I've asked myself the following question : does there exist a non-commutative ring $R$ with unity $1$ and elements $x,y,z \in R$ such that $xyz = 1$ but $y$ has no left nor right inverses?
(Perhaps I don't need the whole ring structure to ask myself this question but only the multiplicative structure in the ring...)
I have tried several examples (matrix rings, common function spaces examples) but everytime I build $x,y,z$ such that $xyz = 1$ I always end up having a left or a right inverse, because to keep the product to be $1$, I want to "keep all the information from $y$", hence it has an inverse for some weird reason (this kind of problem happened to me over function spaces). Over matrix rings I had the non-zero determinant problem.
Thanks in advance,
Let $V=\oplus_{i\in \mathbb{N}}\mathbb{Q}$. Let $R=\operatorname{Hom}\,_{\mathbb{Q}}(V,V)$. Then $R$ is an example.
Consider the matrix $$ A=\left(\begin{array}{ccc} 1&0&0&\ldots\\ 0&0&0&\ldots\\ 0&0&1&\ldots\\ \vdots & \vdots & \vdots & \ddots \end{array}\right) $$
Namely, the $2i-1$th row of $A$ is $e_{2i-1}$ but $2i$th row of $A$ is zero.
Then $A$ is the require $y$.
OKay, though I have not said the structure of $R$.

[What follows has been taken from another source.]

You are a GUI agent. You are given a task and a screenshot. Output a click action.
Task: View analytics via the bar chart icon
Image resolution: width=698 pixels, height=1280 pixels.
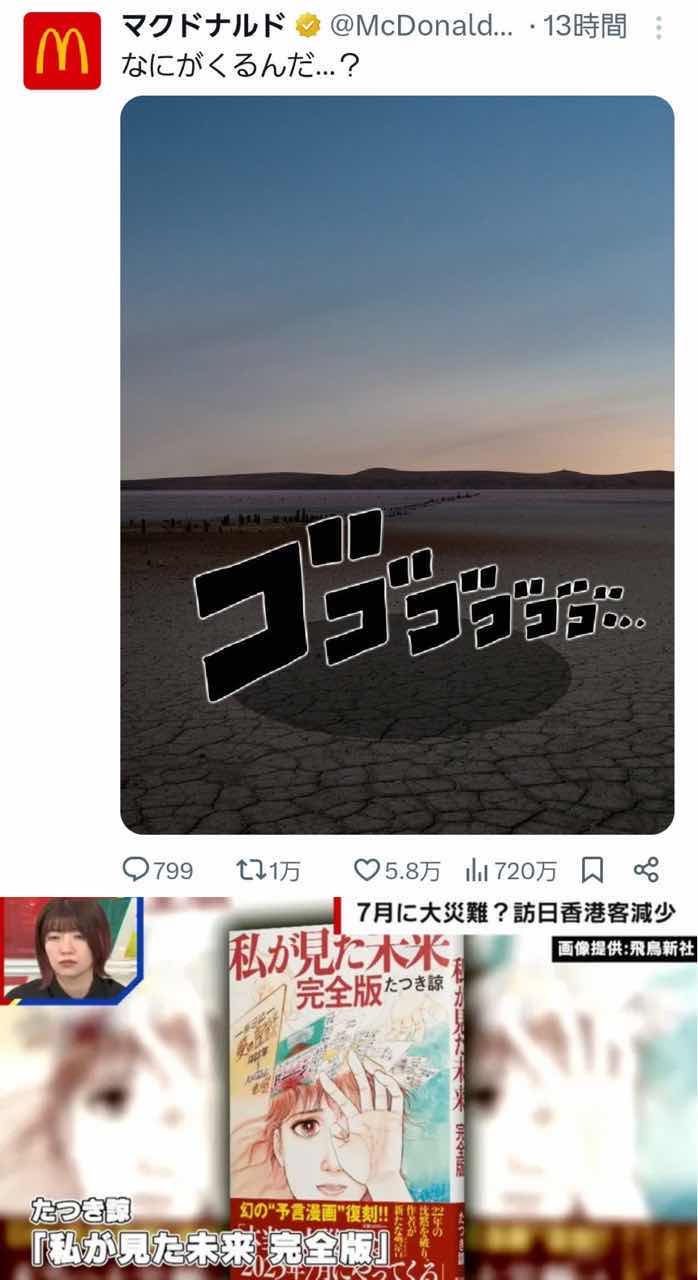pyautogui.click(x=477, y=871)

The ring $R$ is a ring of matrices but having infinite dimension and the columns of an element of $R$ have only finitely many non-zero entries while the rows are arbitary.
An interesting fact about $R$ is: there is only one nontrivial two-sided ideal $I$ which is generated by $E_{11}$, the matrix whose $(1,1)$-entry is 1 and other entries are zero.